The study focused on patients for whom prior treatments stopped working, yet only one patient dropped out from a severe side effect. Could you share any anecdotes or specific patient feedback that highlights the drug’s day-to-day tolerability and what the next key clinical milestones are?
That single dropout is one of the most compelling parts of this story. For a patient population that has already been through the wringer with other therapies, to have such a high retention rate speaks volumes about the drug’s day-to-day livability. While we don’t have direct patient testimonials, that number itself tells a powerful anecdote: this is a treatment people can stick with. It suggests they aren’t being plagued by the kind of side effects that make daily life a struggle. As for what’s next, the immediate milestone is finalizing the optimal dose from this CARDINAL study. After that, the company will need to launch into larger, pivotal trials to confirm these results and gather the data needed for regulatory approval. All eyes will be on the design of their Phase 3 program.

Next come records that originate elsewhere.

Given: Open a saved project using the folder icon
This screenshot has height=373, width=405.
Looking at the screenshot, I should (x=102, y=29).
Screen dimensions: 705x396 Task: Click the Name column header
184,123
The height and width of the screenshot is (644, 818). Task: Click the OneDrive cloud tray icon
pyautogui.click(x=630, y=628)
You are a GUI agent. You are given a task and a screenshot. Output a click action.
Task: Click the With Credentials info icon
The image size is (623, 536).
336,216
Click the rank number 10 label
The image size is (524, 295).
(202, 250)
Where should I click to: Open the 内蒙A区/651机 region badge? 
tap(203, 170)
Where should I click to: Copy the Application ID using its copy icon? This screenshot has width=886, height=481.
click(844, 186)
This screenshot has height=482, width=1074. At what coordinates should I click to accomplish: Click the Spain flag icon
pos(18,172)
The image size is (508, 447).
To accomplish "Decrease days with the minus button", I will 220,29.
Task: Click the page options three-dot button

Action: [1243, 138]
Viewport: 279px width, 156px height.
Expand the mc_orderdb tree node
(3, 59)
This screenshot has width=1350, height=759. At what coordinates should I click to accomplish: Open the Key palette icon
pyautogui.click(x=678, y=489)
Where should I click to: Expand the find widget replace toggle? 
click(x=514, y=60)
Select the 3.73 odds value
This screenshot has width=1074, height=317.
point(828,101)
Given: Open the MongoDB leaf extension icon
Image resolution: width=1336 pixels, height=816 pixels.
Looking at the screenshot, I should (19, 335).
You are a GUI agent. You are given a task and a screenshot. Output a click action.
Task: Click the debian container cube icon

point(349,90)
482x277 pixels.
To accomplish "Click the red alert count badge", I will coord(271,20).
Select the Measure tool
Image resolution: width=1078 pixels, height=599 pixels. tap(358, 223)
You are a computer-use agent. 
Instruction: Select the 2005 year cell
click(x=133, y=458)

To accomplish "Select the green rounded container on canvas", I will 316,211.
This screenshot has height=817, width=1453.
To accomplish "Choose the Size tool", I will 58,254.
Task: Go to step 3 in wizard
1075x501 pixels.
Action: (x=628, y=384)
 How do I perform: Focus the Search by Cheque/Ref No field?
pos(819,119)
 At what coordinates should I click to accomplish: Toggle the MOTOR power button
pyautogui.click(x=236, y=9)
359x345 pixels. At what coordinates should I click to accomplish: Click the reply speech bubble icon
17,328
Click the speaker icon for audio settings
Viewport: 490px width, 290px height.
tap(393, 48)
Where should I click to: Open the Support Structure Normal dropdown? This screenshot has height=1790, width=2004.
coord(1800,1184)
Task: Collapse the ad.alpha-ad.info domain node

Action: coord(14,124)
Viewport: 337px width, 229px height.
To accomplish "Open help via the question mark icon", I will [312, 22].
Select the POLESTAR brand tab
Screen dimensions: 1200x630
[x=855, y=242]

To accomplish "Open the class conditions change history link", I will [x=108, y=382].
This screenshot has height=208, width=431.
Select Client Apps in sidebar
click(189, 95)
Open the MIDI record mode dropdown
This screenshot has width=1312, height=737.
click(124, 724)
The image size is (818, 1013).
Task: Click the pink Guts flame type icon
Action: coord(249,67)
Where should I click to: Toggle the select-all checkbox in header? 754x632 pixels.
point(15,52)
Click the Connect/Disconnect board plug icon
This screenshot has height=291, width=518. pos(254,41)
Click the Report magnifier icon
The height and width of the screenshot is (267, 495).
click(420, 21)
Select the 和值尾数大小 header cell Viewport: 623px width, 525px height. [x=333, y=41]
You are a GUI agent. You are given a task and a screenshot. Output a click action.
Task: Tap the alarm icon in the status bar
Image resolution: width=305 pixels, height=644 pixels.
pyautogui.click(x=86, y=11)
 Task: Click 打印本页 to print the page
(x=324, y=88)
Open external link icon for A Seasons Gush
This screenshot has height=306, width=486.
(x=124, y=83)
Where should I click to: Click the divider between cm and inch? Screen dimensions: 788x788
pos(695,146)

What is your forecast for the treatment landscape for chronic myeloid leukemia over the next five years?
I believe we’re on the cusp of a significant shift. The future of CML treatment is moving decisively towards this class of highly targeted, allosteric inhibitors. The paradigm is no longer just about efficacy at any cost; it’s about achieving a deep and, most importantly, durable molecular response with a pristine safety profile that allows for an excellent quality of life. Over the next five years, I expect to see drugs like TERN-701, if these results hold, not only dominate the later-line settings but also begin to push into earlier lines of therapy. We could see a future where a CML diagnosis is managed with a simple, daily pill that is not only profoundly effective but also remarkably well-tolerated.